Juliet Fraser, spilled out from tangles

Thursday 23 April 2020

It’s good to remember that music is still being made. There’s a new album out soon by Juliet Fraser – I’ve raved about her singing before. In terms of presentation, spilled out from tangles is more of a showcase for the singer herself than for a particular composer. Four pieces, each by a different composer, all of them for soprano with only electronics for accompaniment. All four works were written for Fraser; the oldest composer here is in her early forties, the youngest not yet thirty. Throughout the disc, electronics are used only to provide backing: the emphasis here is less on advanced technology and more on how it is used in different ways to provide a sympathetic pairing with the voice.

Nomi Epstein’s collections for Juliet is a simple arrangement of glissandi in vocalise, with several recorded versions of Fraser heard simultaneously. Strangely, with nothing but voice, this piece sounds the most electronic: as tones merge and diverge in slow sweeps, beating frequencies and modulations arise in ways that augment the voice into something more than human. Fraser sings pure tones – almost; there is always some warmth in her voice, a vibrato more felt than heard. What seems at first a technical exercise becomes a much more reflective and intimate experience as the piece progresses. Epstein places much of the construction and interpretation of the piece on the singer; it’s a much more complex process than appears to the casual listener. Fraser’s realisation imbues the music with a sense of development and direction, making it sound natural and deceptively easy.

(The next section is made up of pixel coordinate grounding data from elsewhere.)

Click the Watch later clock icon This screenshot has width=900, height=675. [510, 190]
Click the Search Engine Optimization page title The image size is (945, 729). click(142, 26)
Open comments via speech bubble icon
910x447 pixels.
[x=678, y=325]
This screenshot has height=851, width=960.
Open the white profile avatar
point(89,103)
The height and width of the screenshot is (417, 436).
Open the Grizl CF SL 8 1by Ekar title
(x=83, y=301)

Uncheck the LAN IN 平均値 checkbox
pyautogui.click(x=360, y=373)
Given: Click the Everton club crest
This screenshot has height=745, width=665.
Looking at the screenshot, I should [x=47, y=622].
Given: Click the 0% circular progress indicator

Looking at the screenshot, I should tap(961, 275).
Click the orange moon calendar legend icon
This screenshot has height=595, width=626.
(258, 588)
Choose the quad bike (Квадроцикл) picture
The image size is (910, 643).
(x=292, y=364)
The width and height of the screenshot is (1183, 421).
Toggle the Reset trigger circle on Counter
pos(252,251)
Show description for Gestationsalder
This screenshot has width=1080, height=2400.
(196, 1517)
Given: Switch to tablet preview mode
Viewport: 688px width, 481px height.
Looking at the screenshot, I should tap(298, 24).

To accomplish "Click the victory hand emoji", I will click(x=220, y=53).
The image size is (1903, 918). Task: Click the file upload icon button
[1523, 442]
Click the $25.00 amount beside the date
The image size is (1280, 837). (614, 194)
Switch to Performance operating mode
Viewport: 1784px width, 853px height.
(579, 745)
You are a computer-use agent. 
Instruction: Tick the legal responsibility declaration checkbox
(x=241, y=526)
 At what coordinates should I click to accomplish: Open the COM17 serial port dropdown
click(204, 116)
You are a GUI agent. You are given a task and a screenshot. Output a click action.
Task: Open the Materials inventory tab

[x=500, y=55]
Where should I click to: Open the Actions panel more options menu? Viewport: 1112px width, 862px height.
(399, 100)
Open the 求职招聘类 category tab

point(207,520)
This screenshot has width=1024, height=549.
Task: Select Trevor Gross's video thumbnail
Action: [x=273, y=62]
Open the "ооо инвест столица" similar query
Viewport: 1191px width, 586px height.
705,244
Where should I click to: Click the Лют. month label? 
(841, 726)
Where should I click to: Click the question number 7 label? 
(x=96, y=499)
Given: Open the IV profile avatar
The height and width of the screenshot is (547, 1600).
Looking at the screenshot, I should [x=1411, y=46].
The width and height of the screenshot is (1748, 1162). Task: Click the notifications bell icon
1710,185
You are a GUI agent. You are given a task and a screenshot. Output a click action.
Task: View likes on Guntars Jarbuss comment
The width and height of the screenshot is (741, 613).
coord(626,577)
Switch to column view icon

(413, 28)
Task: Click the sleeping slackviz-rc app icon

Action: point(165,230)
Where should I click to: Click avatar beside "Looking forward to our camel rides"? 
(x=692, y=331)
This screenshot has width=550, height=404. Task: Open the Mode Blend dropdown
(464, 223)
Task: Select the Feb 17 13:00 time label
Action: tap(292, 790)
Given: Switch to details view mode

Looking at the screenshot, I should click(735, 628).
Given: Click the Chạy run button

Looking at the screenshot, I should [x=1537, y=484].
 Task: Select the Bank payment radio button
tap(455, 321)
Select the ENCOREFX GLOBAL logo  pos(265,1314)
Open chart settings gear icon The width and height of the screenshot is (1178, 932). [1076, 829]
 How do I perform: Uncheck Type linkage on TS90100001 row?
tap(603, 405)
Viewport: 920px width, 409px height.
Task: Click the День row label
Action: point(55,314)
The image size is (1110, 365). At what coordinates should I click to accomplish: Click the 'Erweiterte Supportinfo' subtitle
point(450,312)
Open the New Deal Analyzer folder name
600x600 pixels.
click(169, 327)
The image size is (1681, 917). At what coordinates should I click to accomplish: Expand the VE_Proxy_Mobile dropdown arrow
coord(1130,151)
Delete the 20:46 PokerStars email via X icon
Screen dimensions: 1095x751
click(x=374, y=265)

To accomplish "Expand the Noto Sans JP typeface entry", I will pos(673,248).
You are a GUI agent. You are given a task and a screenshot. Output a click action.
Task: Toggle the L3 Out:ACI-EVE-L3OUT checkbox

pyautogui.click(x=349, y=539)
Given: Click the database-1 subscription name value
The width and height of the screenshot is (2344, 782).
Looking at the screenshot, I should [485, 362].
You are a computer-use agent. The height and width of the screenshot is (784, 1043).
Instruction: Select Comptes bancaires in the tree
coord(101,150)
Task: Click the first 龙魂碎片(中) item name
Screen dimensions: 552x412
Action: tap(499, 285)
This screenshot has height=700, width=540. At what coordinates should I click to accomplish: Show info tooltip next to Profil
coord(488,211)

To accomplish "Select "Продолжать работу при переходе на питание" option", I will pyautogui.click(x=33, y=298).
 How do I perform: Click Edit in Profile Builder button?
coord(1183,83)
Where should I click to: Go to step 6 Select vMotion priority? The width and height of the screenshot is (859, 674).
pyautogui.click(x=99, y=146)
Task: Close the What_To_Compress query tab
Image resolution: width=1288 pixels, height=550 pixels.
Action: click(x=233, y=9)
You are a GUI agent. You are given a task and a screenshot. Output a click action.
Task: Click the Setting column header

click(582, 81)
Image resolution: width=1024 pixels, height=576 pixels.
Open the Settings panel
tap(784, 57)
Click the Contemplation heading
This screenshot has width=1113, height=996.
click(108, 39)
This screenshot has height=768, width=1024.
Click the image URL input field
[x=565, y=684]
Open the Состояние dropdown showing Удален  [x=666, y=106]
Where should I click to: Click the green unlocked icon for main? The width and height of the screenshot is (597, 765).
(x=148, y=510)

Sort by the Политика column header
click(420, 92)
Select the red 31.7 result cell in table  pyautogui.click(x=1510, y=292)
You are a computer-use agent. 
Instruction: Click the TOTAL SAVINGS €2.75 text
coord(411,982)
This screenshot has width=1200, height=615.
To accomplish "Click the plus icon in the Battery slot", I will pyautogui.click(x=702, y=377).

Lisa Illean’s A through-grown earth sets lines by Gerard Manley Hopkins to an ensemble of sampled and recorded strings, bowed and plucked, but subtly transformed. Harp and zither gain a harmonic sheen that hovers in the background, high overtones joining Fraser’s duplicated voice in ghostly chorus. She sings delicately, but with a quiet strength, her vibrato more expressive when signing poetry. Illean’s music often has that delicate quality too, which in the past has occasionally threatened to retreat into preciousness but is redeemed by her interest in just intonation and microtonality. Colouration inevitably takes on a darker, deeper hue and both composer and singer avoid the easier choices. The electronics in this piece allow more control of the tuning and add to the otherworldly atmosphere.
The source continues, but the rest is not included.